Data_Arr = [ 852116  852116  852116 ... 1001816 1001816 1001816]
ID_Arr = [ 852116  852117  852118 ... 1001814 1001815 1001816]
Value_Arr = [1.5547194 1.5547196 1.5547197 ... 1.5536859 1.5536858 1.5536857]

shapes are:

Data_Arr = (4021165,)
ID_Arr = (149701,)
Value_Arr = (149701,)

3 Answers

Based off approaches from this post, here are the adaptations.

Approach #1

# https://stackoverflow.com/a/62658135/ @Divakar  
a,b,invalid_specifier = ID_Arr, Data_Arr, 0

sidx = a.argsort()
idx = np.searchsorted(a,b,sorter=sidx)

# Remove out of bounds indices as they wont be matches
idx[idx==len(a)] = 0

# Get traced back indices corresponding to original version of a
idx0 = sidx[idx]

# Mask out invalid ones with invalid_specifier and return
out = np.where(a[idx0]==b, Values_Arr[idx0], invalid_specifier)

Approach #2

Lookup based -

# https://stackoverflow.com/a/62658135/ @Divakar    
def find_indices_lookup(a,b,invalid_specifier=-1):
    # Setup array where we will assign ranged numbers
    N = max(a.max(), b.max())+1
    lookup = np.full(N, invalid_specifier)

    # We index into lookup with b to trace back the positions. Non matching ones
    # would have invalid_specifier values as wount had been indexed by ranged ones
    lookup[a] = np.arange(len(a))
    indices  = lookup[b]
    return indices                     

idx = find_indices_lookup(ID_Arr, Data_Arr)
out = np.where(idx!=-1, Values_Arr[idx], 0)

Faster/simpler variant

And a simplified and hopefully faster version would be a direct lookup of values -

a,b,invalid_specifier = ID_Arr, Data_Arr, 0

N = max(a.max(), b.max())+1
lookup = np.zeros(N, dtype=Values_Arr.dtype)
lookup[ID_Arr] = Values_Arr
out = lookup[Data_Arr]

If all values from ID_Arr are guaranteed to be in Data_Arr, we can use np.empty in place of np.zeros for the array-assignment and thus gain further perf. boost.

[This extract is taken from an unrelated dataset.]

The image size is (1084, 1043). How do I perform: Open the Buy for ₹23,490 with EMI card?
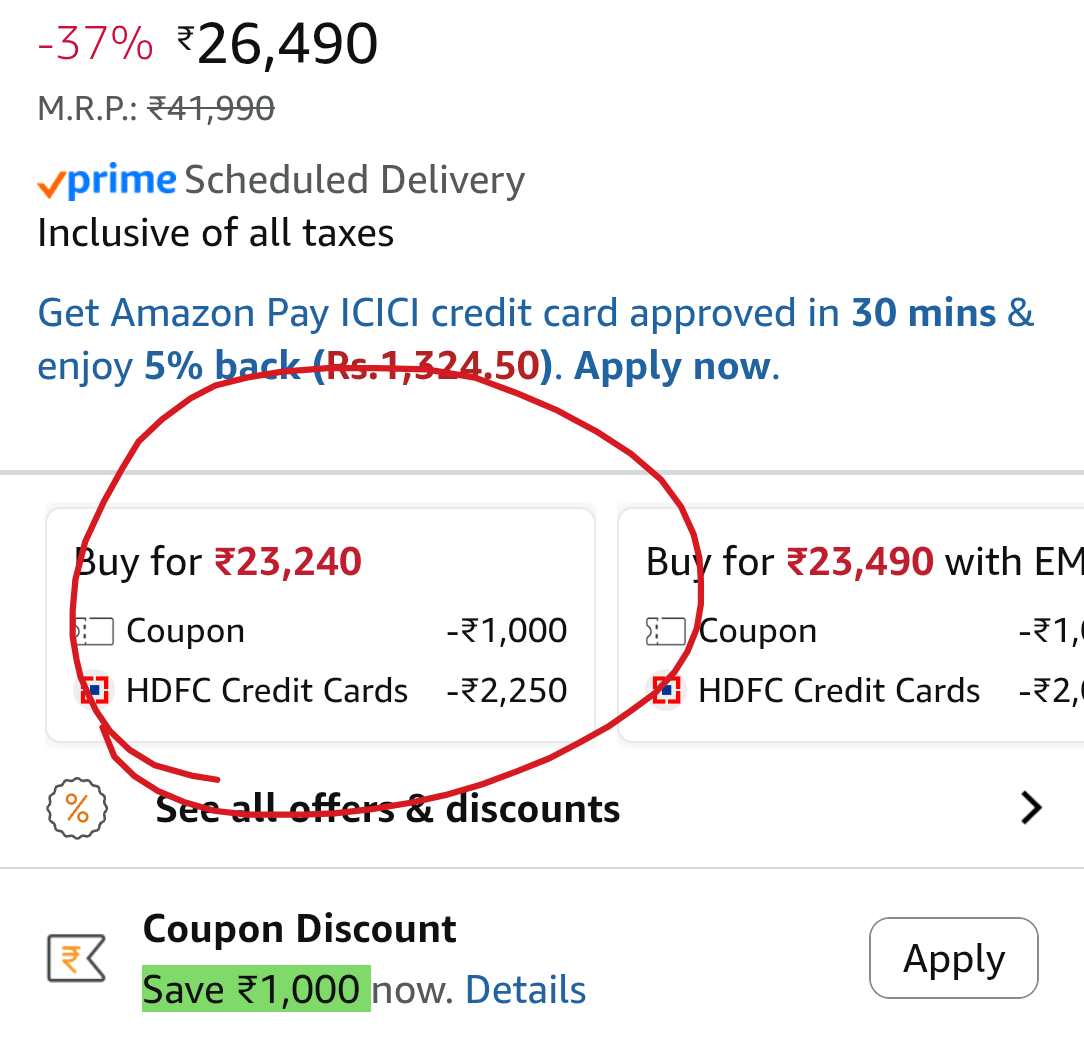click(850, 626)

Answered by Divakar on December 2, 2021

Since ID_Arr is sorted, we can directly use np.searchsorted and index Value_Arr with the result:

Value_Arr[np.searchsorted(ID_Arr, Data_Arr)]
array([0.1, 0.1, 0.1, 0.6, 0.6, 0.3, 0.3, 0.3, 0.3, 0.3, 0.3, 0.8, 0.8,
       0.2, 0.2, 0.2])

If ID_Arr isn't sorted (note: in case there may be out of bounds indices, we should remove them, see divakar's answer):

s_ind = ID_Arr.argsort()
ss = np.searchsorted(ID_Arr, Data_Arr, sorter=s_ind)
out = Value_Arr[s_ind[ss]]

Checking with the arrays suggested by alaniwi:

Data_Arr = np.array([1, 1, 1, 2, 2, 3, 3, 3, 3, 3, 3, 4, 4, 5, 5, 5])
ID_Arr = array([2, 1, 3, 4, 5])
Value_Arr = np.array([0.6, 0.1, 0.3, 0.8, 0.2])

out_op = np.zeros_like(Data_Arr, dtype=np.float)
for i in range(len(Data_Arr)):
    out_op[i] = Value_Arr[ID_Arr==Data_Arr[i]]

s_ind = ID_Arr.argsort()
ss = np.searchsorted(ID_Arr, Data_Arr, sorter=s_ind)
out_answer = Value_Arr[s_ind[ss]]

np.array_equal(out_op, out_answer)
#True

Answered by yatu on December 2, 2021

Looks like you want:

out = Value_Arr[ID_Arr[Data_Arr - 1] - 1]

Note that the - 1 are due to the fact that Python/Numpy is 0-based index.